# SUPPLIED MATERIAL
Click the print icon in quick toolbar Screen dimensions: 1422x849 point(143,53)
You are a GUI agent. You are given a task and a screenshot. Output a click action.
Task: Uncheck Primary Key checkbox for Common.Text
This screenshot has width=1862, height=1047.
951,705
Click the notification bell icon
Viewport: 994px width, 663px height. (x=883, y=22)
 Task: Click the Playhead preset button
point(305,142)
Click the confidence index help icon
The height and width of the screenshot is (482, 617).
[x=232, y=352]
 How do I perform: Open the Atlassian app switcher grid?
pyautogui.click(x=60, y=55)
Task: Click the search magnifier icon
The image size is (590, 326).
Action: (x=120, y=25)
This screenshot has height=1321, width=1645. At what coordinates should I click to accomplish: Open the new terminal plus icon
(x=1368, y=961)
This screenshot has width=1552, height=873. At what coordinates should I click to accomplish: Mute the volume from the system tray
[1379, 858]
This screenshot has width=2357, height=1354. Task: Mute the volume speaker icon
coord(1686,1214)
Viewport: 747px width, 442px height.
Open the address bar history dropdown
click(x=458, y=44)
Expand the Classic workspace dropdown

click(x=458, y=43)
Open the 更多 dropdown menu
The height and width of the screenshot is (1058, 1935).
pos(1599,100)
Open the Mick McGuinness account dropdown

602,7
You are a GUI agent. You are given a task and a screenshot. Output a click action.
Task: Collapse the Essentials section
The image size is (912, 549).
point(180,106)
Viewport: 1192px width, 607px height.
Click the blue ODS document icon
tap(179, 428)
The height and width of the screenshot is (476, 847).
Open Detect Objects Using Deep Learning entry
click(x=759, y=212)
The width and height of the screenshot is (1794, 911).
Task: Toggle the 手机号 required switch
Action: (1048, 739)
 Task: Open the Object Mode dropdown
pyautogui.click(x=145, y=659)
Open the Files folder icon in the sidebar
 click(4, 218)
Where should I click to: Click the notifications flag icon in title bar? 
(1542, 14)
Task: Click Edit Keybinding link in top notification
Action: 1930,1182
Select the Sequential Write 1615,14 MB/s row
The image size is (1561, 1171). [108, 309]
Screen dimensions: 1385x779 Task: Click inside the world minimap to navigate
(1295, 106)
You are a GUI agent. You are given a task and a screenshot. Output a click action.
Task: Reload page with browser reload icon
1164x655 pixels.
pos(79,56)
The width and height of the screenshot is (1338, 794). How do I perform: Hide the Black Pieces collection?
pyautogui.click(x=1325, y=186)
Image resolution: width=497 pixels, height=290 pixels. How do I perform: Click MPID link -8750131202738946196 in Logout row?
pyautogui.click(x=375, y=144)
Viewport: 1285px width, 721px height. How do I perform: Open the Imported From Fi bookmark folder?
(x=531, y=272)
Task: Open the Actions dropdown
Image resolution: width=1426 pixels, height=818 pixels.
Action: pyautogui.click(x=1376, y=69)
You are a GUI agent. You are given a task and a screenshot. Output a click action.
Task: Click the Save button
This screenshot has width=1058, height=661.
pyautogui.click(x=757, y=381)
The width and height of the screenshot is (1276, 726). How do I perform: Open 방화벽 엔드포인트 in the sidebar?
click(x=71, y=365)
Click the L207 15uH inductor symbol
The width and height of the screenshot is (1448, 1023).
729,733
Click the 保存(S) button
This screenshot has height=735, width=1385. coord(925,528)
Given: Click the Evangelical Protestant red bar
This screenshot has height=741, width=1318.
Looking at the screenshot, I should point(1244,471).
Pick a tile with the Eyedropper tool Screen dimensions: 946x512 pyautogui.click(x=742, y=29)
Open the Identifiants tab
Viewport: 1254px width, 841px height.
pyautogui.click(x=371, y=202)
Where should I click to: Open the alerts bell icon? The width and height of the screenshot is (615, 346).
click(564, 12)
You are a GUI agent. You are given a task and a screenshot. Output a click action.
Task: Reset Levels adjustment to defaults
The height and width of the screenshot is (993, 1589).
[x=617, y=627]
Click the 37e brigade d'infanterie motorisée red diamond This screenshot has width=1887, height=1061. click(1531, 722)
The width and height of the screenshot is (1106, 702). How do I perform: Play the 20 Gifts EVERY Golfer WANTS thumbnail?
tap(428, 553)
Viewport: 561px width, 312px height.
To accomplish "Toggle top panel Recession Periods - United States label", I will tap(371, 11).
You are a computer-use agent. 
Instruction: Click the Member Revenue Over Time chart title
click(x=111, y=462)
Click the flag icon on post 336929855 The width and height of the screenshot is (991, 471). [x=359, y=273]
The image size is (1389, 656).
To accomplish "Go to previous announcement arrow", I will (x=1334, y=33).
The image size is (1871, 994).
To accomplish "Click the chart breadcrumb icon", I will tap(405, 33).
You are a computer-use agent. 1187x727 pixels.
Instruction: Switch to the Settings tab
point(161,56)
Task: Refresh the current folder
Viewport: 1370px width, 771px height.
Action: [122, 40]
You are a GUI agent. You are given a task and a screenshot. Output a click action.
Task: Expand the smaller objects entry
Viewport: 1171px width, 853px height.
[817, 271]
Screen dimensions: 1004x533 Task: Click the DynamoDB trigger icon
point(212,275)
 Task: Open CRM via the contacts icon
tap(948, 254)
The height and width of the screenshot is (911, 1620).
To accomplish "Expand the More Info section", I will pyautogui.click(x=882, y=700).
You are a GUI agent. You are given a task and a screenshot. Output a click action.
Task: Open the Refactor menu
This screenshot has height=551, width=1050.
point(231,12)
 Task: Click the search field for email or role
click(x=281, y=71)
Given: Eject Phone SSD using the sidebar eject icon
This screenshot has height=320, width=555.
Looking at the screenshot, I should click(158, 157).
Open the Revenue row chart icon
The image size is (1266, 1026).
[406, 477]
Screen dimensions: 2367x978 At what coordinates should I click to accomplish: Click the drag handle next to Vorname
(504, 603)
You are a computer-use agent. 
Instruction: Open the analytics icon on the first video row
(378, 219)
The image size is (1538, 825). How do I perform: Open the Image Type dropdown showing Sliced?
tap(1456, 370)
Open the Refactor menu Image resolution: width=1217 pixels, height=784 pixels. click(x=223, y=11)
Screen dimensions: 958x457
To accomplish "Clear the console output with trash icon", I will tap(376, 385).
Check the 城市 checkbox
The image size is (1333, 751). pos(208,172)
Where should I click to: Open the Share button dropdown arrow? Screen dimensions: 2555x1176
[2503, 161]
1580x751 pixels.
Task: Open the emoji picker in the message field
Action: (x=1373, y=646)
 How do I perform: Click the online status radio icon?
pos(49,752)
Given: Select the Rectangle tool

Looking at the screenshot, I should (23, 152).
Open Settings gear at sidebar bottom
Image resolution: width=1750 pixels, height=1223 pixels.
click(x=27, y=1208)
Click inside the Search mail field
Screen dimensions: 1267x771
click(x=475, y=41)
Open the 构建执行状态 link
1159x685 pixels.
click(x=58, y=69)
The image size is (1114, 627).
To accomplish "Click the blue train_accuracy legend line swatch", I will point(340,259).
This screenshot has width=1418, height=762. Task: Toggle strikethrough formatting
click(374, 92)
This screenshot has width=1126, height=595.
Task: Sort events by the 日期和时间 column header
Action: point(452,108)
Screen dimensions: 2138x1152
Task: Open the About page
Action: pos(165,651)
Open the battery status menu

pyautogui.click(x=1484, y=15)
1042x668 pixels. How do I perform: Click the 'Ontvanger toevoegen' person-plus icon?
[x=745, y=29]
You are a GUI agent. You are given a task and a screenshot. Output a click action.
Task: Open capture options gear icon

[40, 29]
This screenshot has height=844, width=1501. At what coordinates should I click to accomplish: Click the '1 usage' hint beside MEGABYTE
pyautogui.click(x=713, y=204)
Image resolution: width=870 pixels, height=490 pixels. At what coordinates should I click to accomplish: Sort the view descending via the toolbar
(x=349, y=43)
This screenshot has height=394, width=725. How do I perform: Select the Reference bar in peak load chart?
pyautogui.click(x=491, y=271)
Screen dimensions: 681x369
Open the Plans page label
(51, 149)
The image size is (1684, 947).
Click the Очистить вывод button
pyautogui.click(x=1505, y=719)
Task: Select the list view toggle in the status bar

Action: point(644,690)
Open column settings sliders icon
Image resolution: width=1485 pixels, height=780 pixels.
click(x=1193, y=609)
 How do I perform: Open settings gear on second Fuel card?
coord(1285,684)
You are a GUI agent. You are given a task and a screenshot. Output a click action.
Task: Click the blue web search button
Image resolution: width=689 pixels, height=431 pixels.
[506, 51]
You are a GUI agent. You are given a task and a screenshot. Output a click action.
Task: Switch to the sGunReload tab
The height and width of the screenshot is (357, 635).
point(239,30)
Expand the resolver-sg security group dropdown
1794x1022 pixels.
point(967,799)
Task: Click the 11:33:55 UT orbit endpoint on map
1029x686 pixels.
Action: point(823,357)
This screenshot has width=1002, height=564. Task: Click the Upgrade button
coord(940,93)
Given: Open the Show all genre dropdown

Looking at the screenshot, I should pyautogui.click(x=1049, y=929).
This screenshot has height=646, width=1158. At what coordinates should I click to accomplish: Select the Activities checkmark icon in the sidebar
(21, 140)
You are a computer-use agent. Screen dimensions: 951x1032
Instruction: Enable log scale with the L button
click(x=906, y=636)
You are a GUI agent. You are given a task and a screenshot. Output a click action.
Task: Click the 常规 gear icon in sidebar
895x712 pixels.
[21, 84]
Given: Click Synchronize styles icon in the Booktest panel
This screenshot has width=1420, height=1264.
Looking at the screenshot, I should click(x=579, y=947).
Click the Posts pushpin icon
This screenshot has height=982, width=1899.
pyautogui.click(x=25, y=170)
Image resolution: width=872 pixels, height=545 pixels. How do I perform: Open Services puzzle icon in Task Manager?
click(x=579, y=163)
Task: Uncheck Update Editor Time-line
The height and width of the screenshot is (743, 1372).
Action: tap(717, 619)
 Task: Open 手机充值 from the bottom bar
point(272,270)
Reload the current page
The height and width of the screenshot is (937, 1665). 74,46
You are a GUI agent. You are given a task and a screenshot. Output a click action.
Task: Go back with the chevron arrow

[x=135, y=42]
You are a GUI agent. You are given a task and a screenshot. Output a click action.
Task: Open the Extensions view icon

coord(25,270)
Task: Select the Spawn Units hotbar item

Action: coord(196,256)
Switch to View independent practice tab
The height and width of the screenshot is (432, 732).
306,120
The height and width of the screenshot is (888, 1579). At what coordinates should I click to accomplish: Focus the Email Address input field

# EXERCISE GOAL
Among the records above, find the lines that contain "Uncheck" and copy every one.

# YOUR SOLUTION
Task: Uncheck Primary Key checkbox for Common.Text
Task: Uncheck Update Editor Time-line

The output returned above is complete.